El castilllo de plata
Por Antonio Costa
Fotos: Consuelo de Arco
Íbamos por la calle Fato Berberi y preguntamos a un anciano si conocía a Isamail Kadaré. Y para nuestra sorpresa nos dijo que sí. Nos dijo que lo conocía cuando eran niños, que jugaban en medio de aquellas casas. Y nos señaló donde había nacido Kadaré. Era solo el esqueleto de una casa, porque se había incendidado en 1999, pero se planeaba levantar allí un Museo de Kadaré, y atraían las otras casas con galerías salientes y con techos escalonados. Kadaré contaba que a menudo los niños saltaban de casa en casa, o pasaban de la puerta de una al tejado de otra como si pasearan . Nos fijamos intensamente por si reconocíamos alguna descripción de las que aparecen en la “Crónica de la ciudad de piedra”, donde Kadaré evoca Girokaster (que significa “el castillo de plata”) , la ciudad donde nació y pasó su infancia.

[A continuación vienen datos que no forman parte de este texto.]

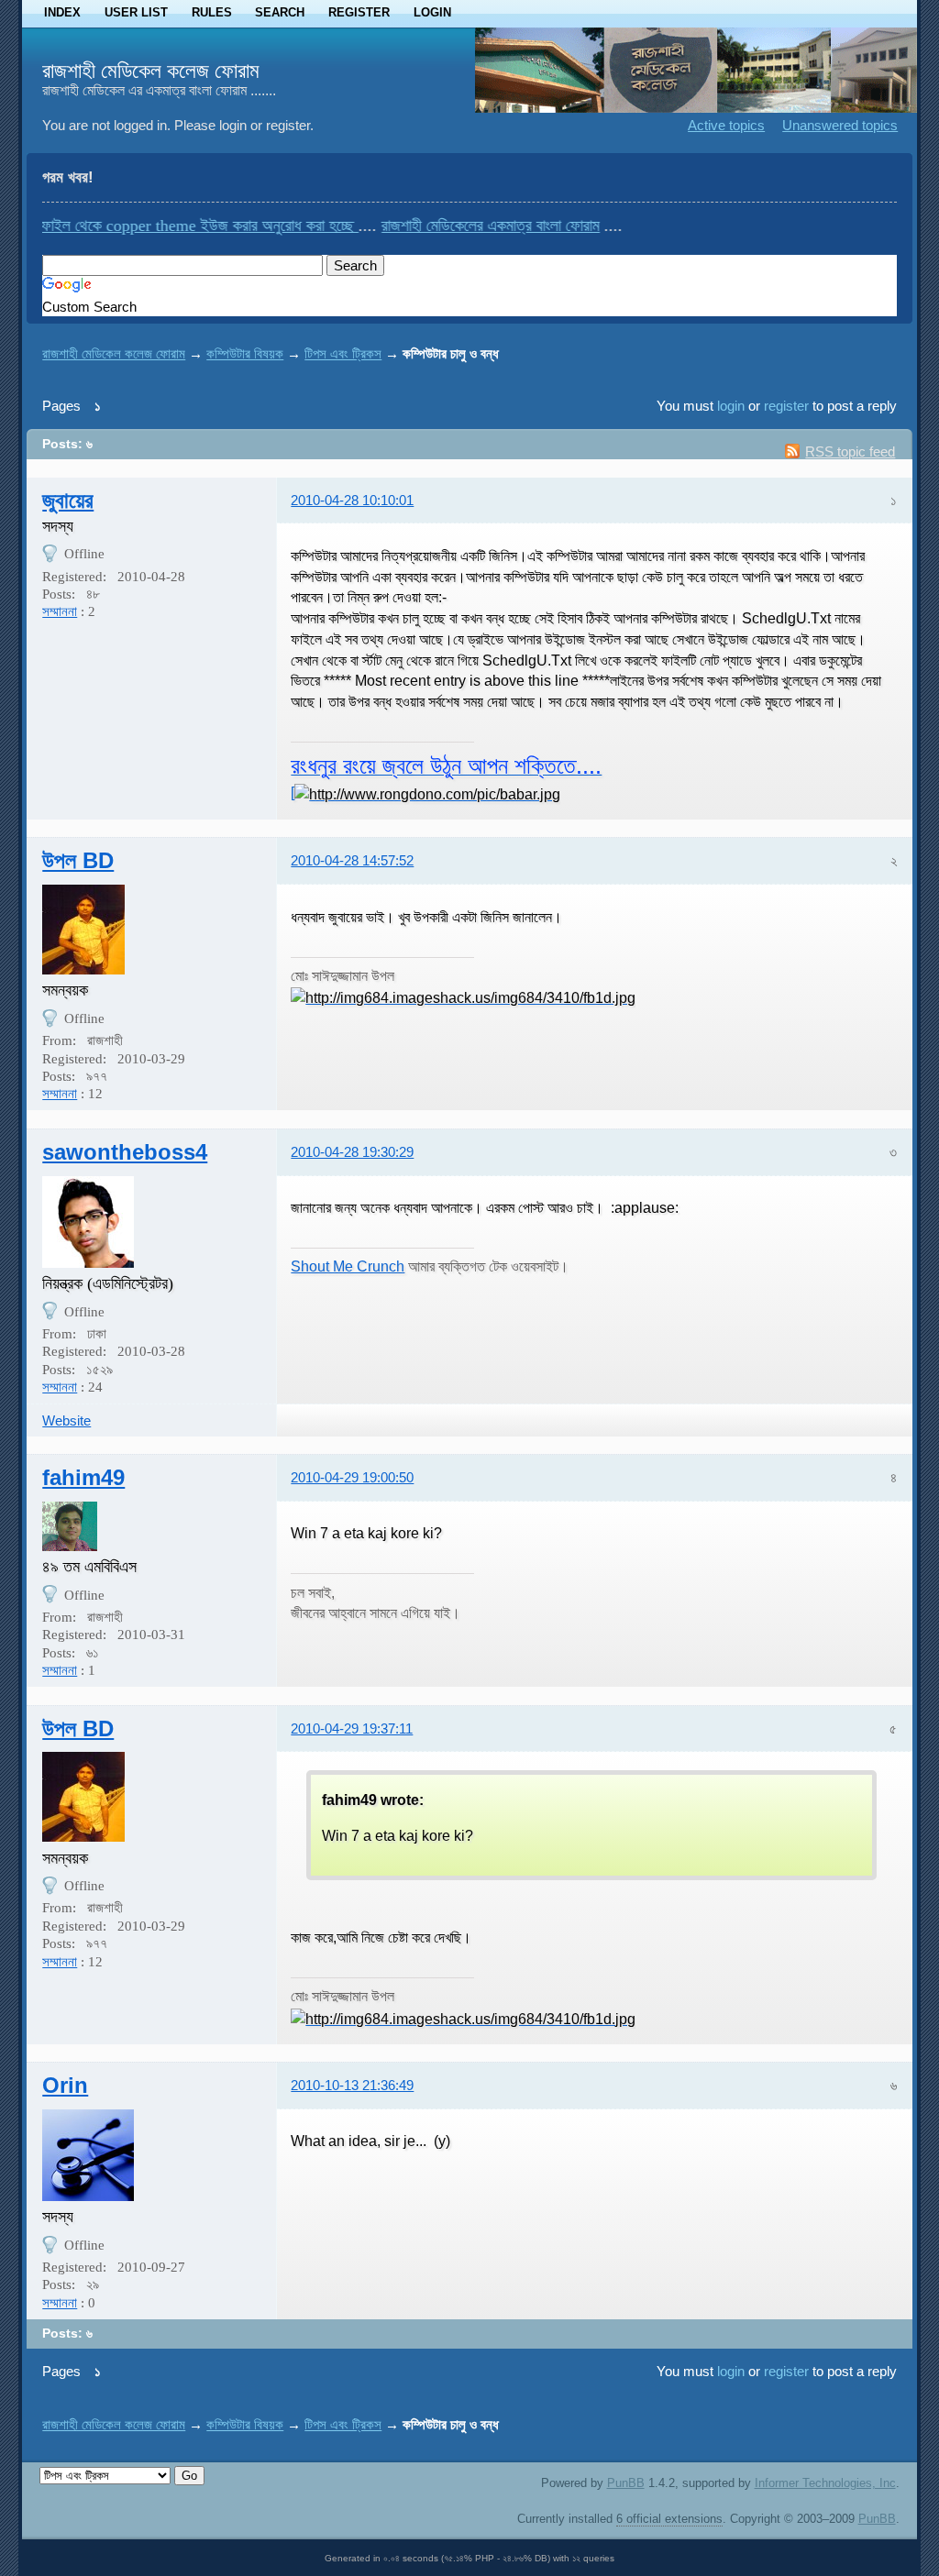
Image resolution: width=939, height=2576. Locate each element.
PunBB (626, 2483)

Habíamos leído con intensidad aquella novela, con todo su lirismo, con sus personajes pintorescos, con aquel amor loco entre adolescentes que se aman en una cisterna, con aquellos seres que detentaban manías, con los parientes y sus miedos y sus ceremonias. Al acostarnos antes de dormir siempre hablábamos un poco de Doña Pino, era nuestra amiga de Girokaster antes de partir, la mujer cuyo espíritu buscaríamos por aquellas calles, la que nos acompañaría en la visita. Era una modista que arreglaba vestidos de boda, que a cada novedad que ocurría en la ciudad siempre decía : “Es la hecatombe”. Los nazis la ahorcaron por terrorista porque llevaba unas agujas en la mano para arreglar un vestido cuando ya había sonado el toque de queda.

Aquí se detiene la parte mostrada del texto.